EXERCISE OBJECTIVE:
Please repeat the listing starting at the line containing "Open Function dropdown" and ending at the line containing "(x=48, y=199)", swapping "checkbox" for "check box" and leaving everything else unchanged.

═══ STORED RECORDS

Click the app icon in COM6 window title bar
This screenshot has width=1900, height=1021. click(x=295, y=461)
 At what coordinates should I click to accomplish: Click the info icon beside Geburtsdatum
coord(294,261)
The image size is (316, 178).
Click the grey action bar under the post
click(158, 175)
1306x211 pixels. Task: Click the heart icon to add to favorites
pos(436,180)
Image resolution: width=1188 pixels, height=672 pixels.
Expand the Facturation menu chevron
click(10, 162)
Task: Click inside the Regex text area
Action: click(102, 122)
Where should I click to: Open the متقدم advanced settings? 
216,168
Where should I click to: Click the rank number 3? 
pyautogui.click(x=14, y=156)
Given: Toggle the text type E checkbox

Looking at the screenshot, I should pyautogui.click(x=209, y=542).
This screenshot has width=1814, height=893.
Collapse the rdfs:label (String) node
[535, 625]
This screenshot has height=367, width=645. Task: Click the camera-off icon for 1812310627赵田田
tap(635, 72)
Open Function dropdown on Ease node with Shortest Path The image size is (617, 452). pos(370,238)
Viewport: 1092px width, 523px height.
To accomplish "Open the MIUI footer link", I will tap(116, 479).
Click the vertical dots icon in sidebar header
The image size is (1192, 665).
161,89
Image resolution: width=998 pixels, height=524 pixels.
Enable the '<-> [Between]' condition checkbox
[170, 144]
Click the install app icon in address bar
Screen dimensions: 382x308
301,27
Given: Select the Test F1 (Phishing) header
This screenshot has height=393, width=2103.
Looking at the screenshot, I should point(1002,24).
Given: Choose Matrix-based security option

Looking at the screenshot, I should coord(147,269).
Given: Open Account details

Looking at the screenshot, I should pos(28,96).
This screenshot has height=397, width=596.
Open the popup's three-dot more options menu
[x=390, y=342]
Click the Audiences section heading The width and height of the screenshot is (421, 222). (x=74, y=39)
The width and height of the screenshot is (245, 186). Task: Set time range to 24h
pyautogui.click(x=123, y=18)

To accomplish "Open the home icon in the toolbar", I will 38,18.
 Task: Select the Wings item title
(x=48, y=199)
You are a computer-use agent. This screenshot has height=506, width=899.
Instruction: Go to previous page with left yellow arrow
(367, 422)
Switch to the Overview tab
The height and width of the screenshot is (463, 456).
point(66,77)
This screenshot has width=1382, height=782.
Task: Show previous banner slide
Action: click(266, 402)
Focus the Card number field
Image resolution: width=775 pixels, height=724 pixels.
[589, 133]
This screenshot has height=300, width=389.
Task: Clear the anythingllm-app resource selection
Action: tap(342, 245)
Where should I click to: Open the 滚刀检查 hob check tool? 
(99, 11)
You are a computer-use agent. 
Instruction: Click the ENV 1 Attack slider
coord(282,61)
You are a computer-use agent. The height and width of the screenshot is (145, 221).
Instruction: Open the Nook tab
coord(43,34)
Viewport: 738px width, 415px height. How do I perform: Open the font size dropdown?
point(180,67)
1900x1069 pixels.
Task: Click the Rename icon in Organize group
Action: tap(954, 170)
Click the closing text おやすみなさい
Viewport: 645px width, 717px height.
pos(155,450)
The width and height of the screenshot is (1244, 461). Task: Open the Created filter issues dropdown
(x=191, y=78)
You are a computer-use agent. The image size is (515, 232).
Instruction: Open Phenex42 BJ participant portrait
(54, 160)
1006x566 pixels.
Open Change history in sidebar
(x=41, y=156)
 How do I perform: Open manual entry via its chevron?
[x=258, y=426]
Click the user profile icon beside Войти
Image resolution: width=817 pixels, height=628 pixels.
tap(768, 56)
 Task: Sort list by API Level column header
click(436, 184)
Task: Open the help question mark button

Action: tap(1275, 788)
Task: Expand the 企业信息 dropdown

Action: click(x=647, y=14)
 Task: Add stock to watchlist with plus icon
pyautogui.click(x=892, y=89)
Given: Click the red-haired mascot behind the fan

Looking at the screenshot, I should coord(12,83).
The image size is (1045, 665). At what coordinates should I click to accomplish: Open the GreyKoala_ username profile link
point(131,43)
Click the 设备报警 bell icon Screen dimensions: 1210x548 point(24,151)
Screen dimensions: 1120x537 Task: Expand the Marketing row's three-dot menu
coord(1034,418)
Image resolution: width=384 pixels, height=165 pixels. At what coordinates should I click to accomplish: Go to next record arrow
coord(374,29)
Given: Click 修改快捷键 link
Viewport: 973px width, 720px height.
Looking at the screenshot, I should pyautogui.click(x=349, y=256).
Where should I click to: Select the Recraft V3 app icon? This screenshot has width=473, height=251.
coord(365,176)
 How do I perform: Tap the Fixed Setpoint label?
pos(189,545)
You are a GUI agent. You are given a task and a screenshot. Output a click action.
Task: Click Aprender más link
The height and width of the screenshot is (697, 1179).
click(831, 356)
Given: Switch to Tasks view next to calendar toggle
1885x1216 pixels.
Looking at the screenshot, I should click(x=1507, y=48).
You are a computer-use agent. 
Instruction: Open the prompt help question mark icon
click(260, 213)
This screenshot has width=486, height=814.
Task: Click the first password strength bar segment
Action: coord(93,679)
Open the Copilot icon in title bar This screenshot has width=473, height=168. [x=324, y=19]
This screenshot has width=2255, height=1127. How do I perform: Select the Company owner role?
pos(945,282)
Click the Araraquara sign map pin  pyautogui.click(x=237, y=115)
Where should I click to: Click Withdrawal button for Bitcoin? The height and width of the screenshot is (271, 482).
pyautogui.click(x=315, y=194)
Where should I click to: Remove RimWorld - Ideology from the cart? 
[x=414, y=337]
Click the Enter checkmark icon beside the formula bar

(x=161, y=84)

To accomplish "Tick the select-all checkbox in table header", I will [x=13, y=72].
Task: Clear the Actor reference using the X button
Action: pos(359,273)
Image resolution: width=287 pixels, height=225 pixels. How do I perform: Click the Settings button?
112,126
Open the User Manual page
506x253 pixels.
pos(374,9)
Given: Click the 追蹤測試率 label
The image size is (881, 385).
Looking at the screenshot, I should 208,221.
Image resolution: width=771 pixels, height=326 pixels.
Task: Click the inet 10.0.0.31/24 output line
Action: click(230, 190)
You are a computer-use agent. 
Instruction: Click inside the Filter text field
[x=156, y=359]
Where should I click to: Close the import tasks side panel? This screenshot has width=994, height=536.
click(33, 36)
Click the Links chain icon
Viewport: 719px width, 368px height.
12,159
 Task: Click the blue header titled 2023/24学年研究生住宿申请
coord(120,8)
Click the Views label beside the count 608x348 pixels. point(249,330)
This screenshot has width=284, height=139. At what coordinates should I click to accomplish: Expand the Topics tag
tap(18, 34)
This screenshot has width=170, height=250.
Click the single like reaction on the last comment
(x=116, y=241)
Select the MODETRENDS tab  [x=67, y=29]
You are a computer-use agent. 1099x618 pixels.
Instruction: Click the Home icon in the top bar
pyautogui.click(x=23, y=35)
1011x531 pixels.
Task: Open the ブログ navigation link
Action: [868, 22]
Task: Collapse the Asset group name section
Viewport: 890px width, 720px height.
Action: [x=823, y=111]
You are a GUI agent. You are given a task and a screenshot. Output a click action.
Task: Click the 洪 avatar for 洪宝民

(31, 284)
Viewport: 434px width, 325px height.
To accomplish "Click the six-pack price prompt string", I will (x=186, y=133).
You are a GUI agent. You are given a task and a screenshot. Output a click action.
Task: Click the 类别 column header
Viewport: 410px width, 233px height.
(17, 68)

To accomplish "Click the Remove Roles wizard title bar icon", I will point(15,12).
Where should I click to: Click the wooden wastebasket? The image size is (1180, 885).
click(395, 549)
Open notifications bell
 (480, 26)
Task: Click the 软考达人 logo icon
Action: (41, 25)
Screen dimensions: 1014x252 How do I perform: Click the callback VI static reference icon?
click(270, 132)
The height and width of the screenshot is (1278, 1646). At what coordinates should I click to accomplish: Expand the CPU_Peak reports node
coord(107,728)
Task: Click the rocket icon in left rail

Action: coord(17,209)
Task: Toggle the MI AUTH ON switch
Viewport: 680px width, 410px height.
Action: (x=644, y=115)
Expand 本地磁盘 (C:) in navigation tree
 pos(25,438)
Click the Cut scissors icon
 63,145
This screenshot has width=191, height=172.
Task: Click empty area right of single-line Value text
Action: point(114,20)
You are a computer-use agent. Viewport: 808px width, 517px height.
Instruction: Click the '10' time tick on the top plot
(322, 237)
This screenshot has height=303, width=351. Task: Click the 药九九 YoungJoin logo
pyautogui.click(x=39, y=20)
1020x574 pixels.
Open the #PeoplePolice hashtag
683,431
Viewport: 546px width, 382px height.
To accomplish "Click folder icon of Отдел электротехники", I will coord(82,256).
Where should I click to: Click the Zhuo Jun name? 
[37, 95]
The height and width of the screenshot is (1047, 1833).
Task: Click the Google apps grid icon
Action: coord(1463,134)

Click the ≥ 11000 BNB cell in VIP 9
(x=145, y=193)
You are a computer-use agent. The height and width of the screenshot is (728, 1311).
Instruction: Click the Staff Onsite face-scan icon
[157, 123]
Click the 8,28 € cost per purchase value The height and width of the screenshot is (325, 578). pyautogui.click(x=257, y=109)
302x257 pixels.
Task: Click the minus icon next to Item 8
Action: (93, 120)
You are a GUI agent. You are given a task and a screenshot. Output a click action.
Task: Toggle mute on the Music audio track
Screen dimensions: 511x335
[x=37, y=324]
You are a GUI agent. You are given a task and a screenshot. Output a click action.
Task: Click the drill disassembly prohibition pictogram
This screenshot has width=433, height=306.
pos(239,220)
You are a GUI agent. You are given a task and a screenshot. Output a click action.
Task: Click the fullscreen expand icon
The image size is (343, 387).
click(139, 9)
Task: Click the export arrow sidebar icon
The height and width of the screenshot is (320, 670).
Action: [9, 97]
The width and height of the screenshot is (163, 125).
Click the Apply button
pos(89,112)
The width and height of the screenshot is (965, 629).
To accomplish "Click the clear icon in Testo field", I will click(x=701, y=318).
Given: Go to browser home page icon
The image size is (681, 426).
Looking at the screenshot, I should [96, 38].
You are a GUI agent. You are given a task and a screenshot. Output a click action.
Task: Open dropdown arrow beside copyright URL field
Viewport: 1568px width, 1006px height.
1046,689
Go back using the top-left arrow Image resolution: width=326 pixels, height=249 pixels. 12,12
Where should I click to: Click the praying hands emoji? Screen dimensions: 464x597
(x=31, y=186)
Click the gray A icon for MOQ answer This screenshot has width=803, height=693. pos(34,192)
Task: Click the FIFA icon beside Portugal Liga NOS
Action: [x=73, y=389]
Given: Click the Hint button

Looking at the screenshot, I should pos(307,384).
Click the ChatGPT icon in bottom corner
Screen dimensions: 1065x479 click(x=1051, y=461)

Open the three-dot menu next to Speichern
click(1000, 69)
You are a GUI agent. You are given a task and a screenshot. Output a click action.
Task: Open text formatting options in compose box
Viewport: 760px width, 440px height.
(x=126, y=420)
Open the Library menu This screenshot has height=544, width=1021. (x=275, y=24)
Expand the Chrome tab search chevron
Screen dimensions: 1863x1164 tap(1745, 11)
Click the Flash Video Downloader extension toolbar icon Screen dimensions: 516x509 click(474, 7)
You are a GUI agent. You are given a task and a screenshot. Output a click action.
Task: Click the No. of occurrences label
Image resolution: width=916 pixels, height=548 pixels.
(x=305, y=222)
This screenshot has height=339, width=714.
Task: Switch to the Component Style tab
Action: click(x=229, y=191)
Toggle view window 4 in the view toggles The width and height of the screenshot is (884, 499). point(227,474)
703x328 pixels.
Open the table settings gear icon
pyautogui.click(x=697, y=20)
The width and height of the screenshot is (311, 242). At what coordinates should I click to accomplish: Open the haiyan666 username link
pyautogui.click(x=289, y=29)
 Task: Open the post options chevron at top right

══════

EXERCISE ANSWER:
Open Function dropdown on Ease node with Shortest Path The image size is (617, 452). pos(370,238)
Viewport: 1092px width, 523px height.
To accomplish "Open the MIUI footer link", I will tap(116, 479).
Click the vertical dots icon in sidebar header
The image size is (1192, 665).
161,89
Image resolution: width=998 pixels, height=524 pixels.
Enable the '<-> [Between]' condition check box
[170, 144]
Click the install app icon in address bar
Screen dimensions: 382x308
301,27
Given: Select the Test F1 (Phishing) header
This screenshot has height=393, width=2103.
Looking at the screenshot, I should point(1002,24).
Given: Choose Matrix-based security option

Looking at the screenshot, I should coord(147,269).
Given: Open Account details

Looking at the screenshot, I should pos(28,96).
This screenshot has height=397, width=596.
Open the popup's three-dot more options menu
[x=390, y=342]
Click the Audiences section heading The width and height of the screenshot is (421, 222). (x=74, y=39)
The width and height of the screenshot is (245, 186). Task: Set time range to 24h
pyautogui.click(x=123, y=18)

To accomplish "Open the home icon in the toolbar", I will 38,18.
 Task: Select the Wings item title
(x=48, y=199)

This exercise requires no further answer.